The Doctor-Patient Dynamic In Healthcare
The Hippocratic Oath is in many ways an oath about the doctor-patient dynamic. For millennia, doctors and patients have worried about and discussed the relationship between doctors and patients. That conversation is a conversation we are still having today.
Informed Consent
Informed consent has been with us since at least the sixth century A.D. when the emperor Justinian’s doctors made him swear upon a scalpel that he gave their consent for them to perform surgery on him. The emperor was known for killing his enemies.
Informed consent is often treated as a burden among many regulatory requirements, but it serves a real purpose. It serves to protect the doctor, but also to ensure that patients understand just what they are getting themselves into. Treated badly, informed consent is a boilerplate agreement that patients hurriedly sign at the behest of their doctors. Treated right, it’s the basis of a discussion about what patient expectations are and what the doctor is seeking to do and achieve. This view enriches informed consent, raising it from a dull document to limit a doctor’s liability, to something that can elevate the doctor-patient relationship. Rather than leaving the consent form to an intern to oversee, doctors should treat it as a vitally important document in helping their patients achieve the outcomes they desire.
The Doctor-Patient Dynamic in the 20th Century
In the 20th century, patients interacted with doctors over simple procedures. There was simply not enough medical knowledge to have more done. As the field evolved, and knowledge accumulated, medicine reached a point in the ‘70s where doctors knew far more than it was possible for any patient to know. Consequently, patients were expected to listen to doctors. The dynamic became much more deferential. That attitude remains to this day. Drs. Brian C. Drolet and Candace L. White argued for what they called, “selective paternalism”. Selective paternalism is an attitude in which decisions are generally left to the experts, that is, doctors, because they know so much more than patients.
Democratization of Knowledge
In the late 20th century, the internet changed the relationship that doctors have with their patients. Patients had access to an unprecedented amount of information, allowing them to do their own research about their medical problems.
Today’s family medicine doctor has to balance their superior learning with the information that patients are able to gather about their condition. Patients are better informed and able to weigh the pros and cons of different treatments and engage in intelligent conversation with their doctors.

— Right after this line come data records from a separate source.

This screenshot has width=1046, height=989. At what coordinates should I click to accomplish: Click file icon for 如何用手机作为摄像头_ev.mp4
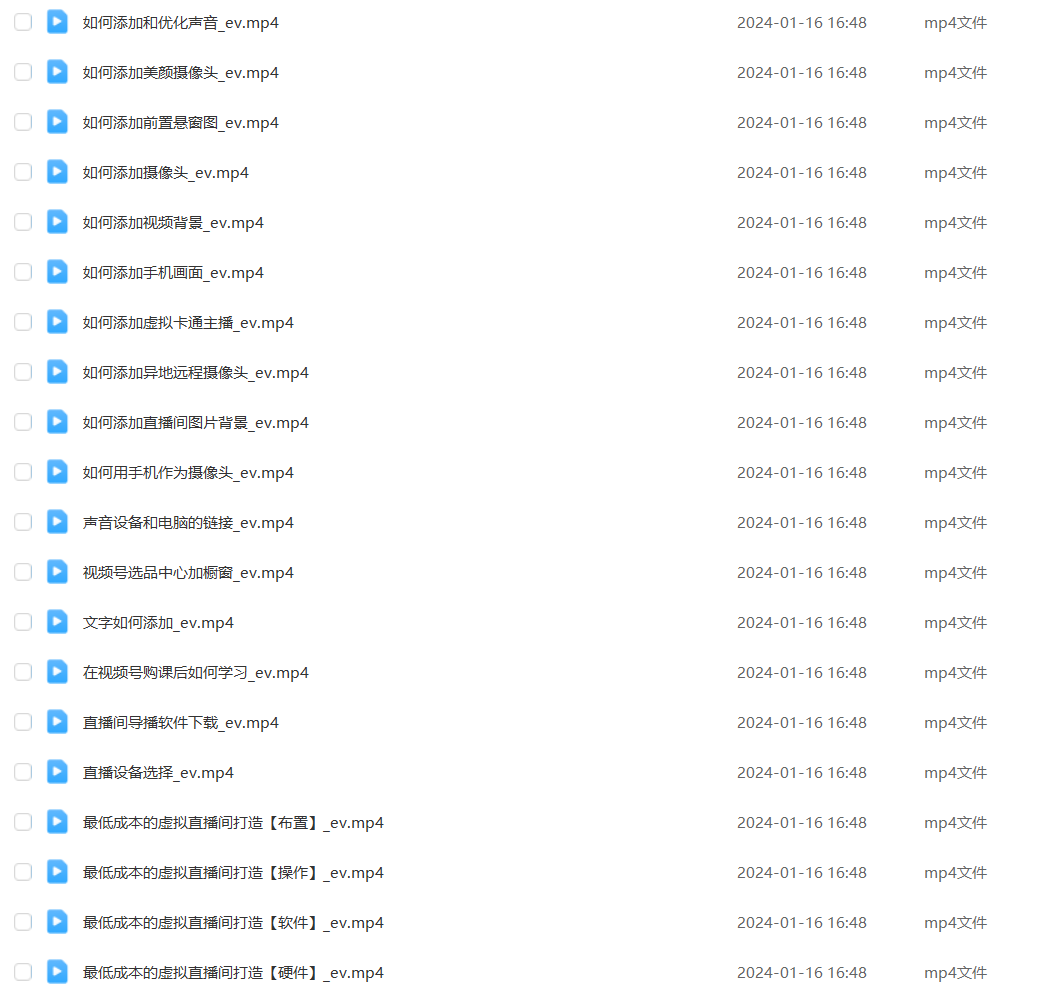57,472
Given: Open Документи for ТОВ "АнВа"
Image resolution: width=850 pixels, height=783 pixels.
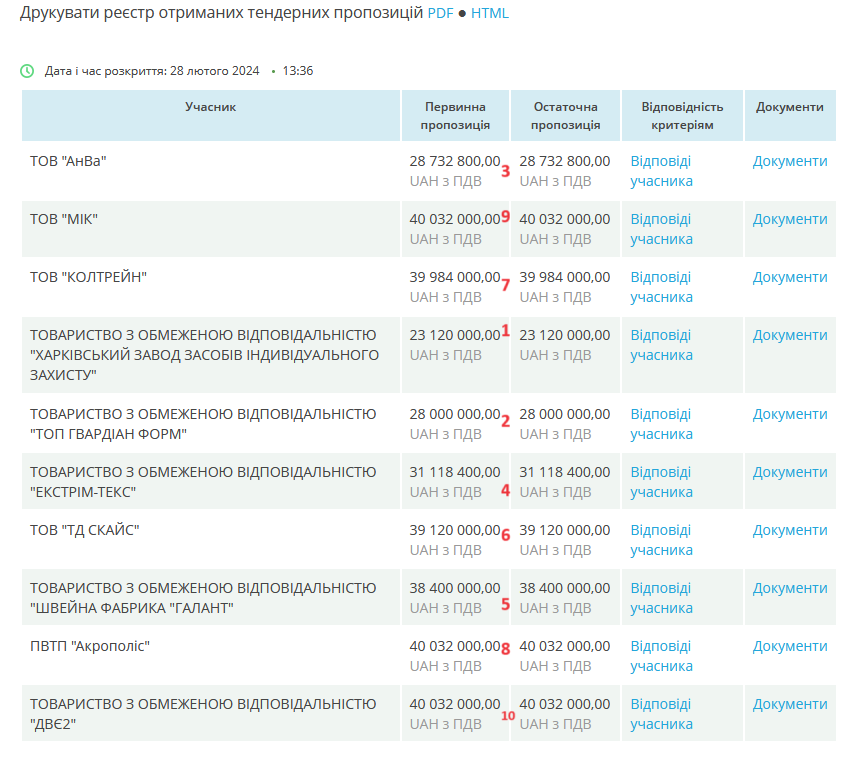Looking at the screenshot, I should pos(790,161).
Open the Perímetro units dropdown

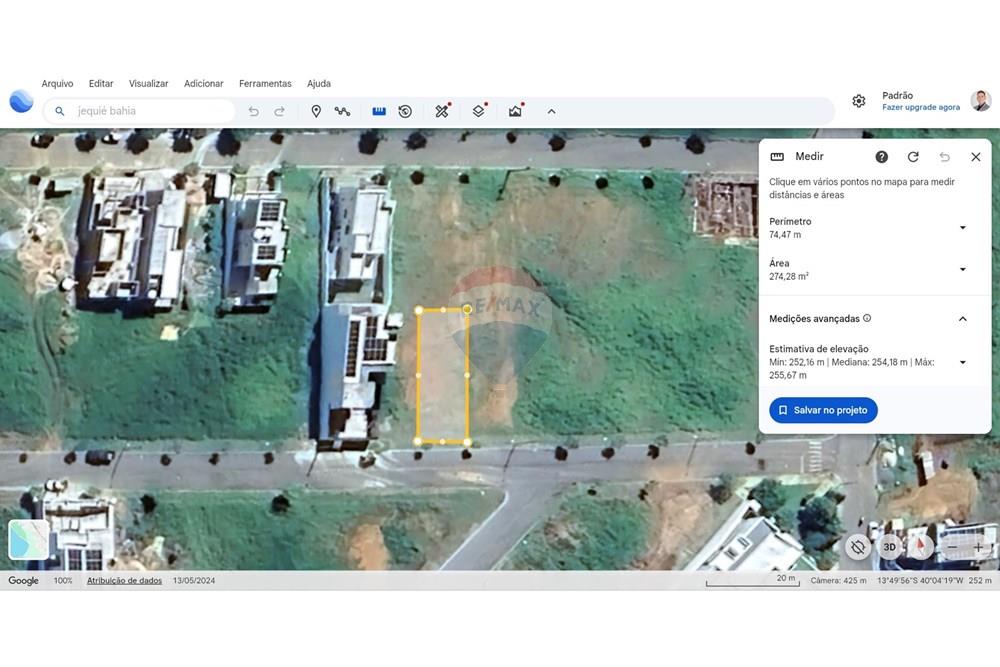[x=962, y=228]
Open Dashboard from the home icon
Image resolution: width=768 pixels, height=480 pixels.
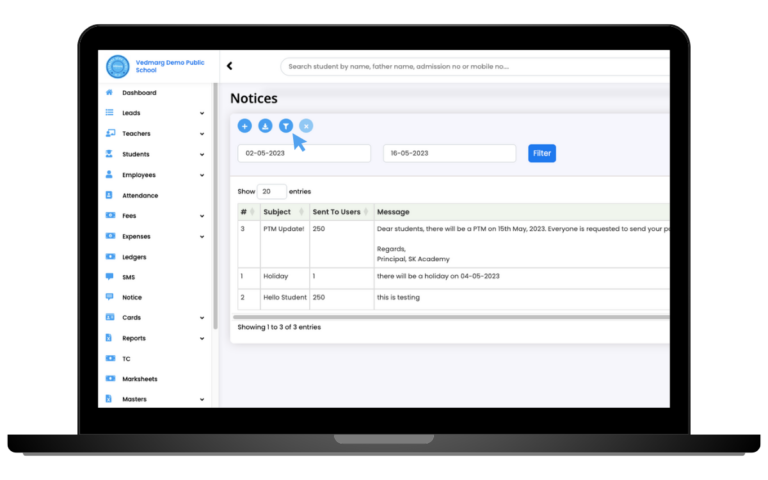pyautogui.click(x=109, y=92)
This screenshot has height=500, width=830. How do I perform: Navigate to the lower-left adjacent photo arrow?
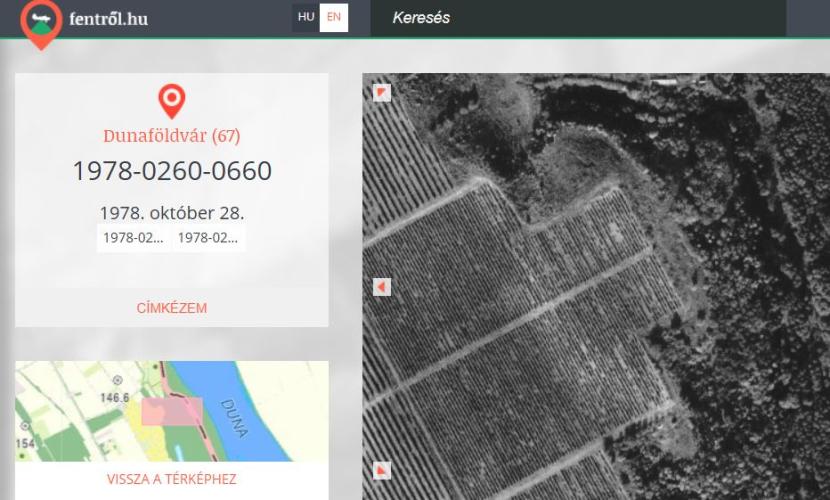click(382, 470)
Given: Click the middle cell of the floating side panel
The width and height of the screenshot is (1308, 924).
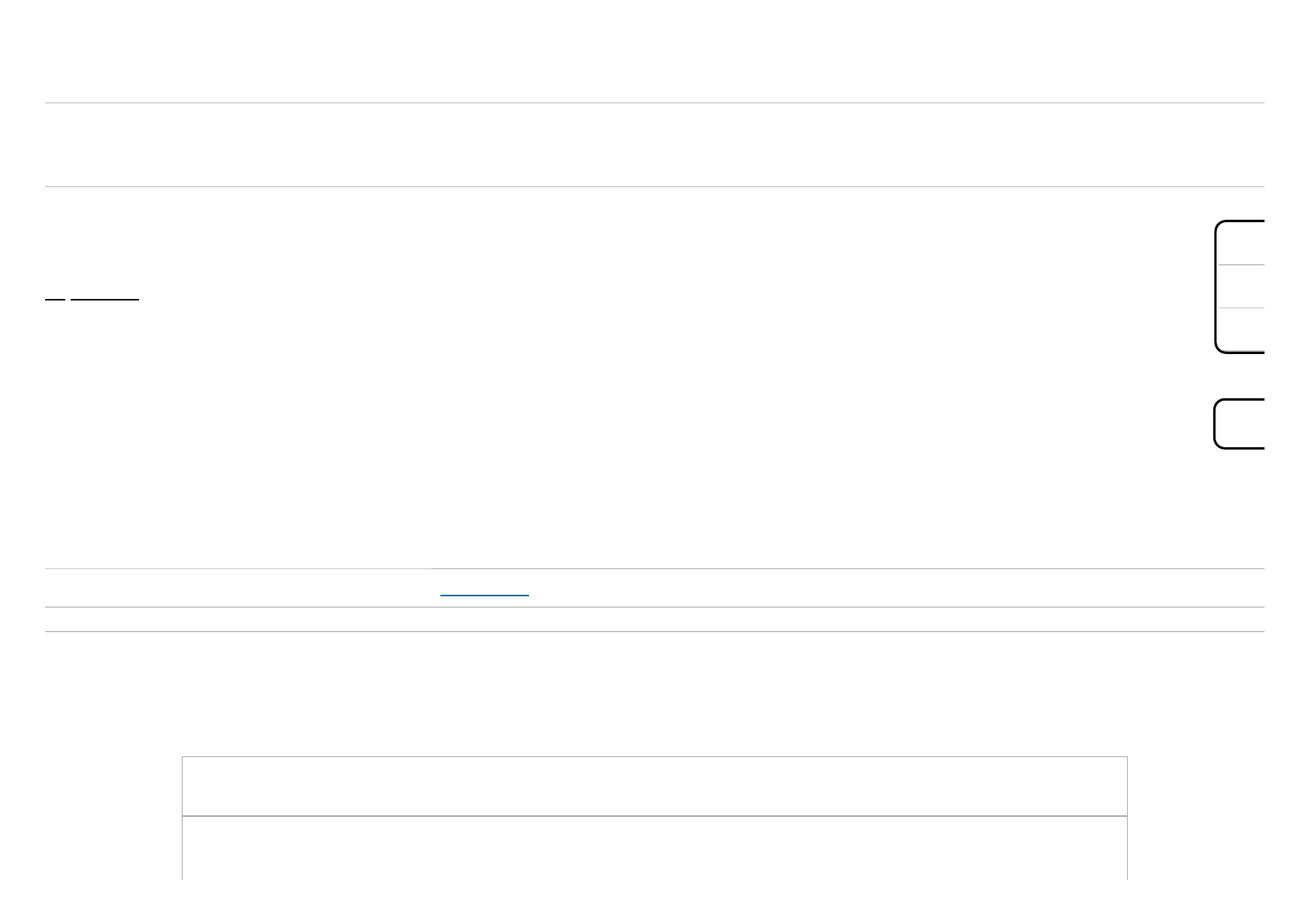Looking at the screenshot, I should tap(1241, 287).
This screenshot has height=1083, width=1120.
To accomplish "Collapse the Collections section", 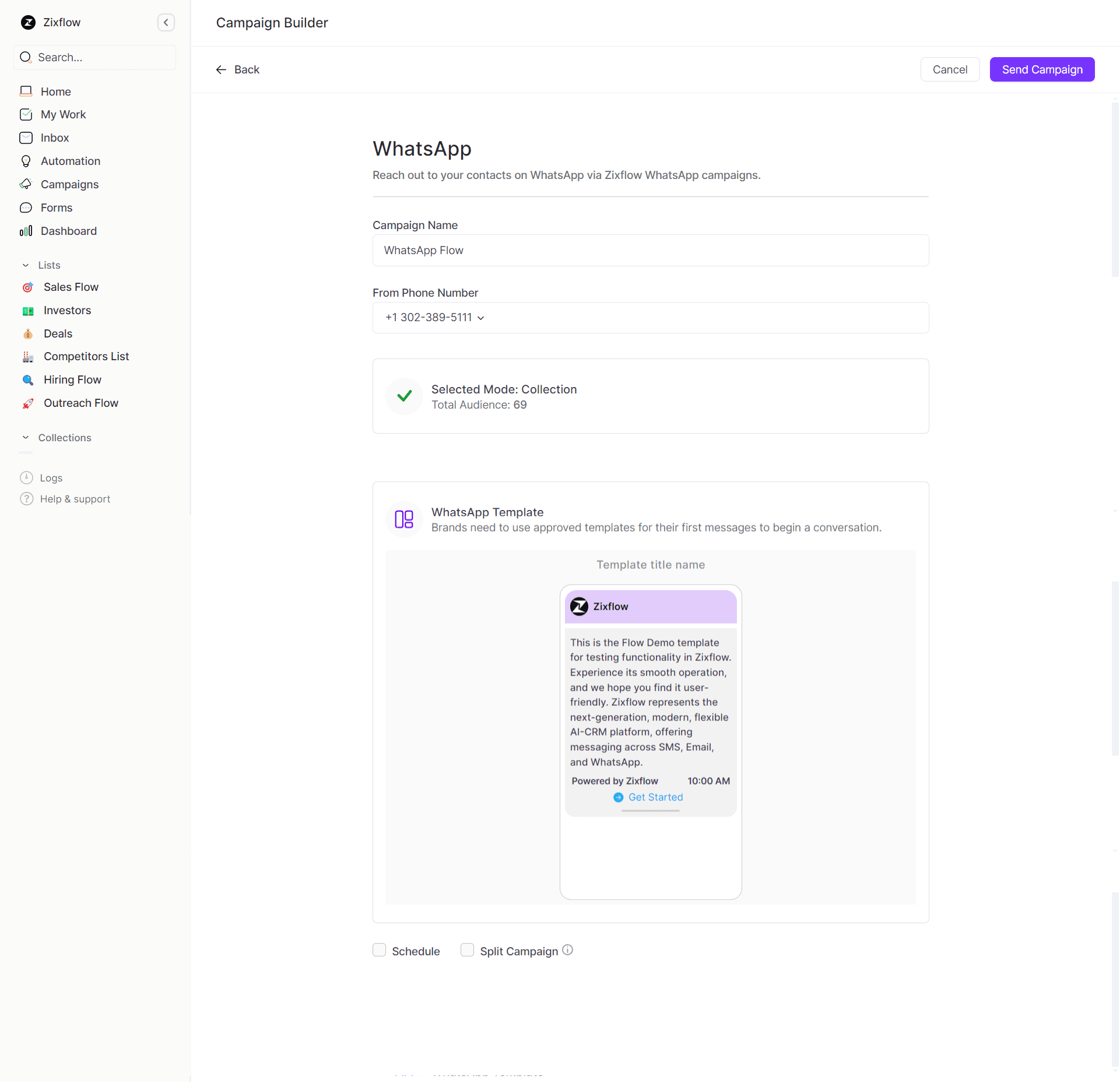I will click(26, 438).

The result is that doctors and patients have a more collaborative relationship. Patients no longer instinctively defer to their doctor. Doctors must engage patients and help them understand their condition and the available options.
Doctors are the experts and patients are capable of misunderstanding the scientific literature, but doctors lack the specific knowledge that comes with being the patient. The two should collaborate to make better medical decisions. This is why consent forms could play a unique role in providing a platform for a conversation that too few doctors have with their patients.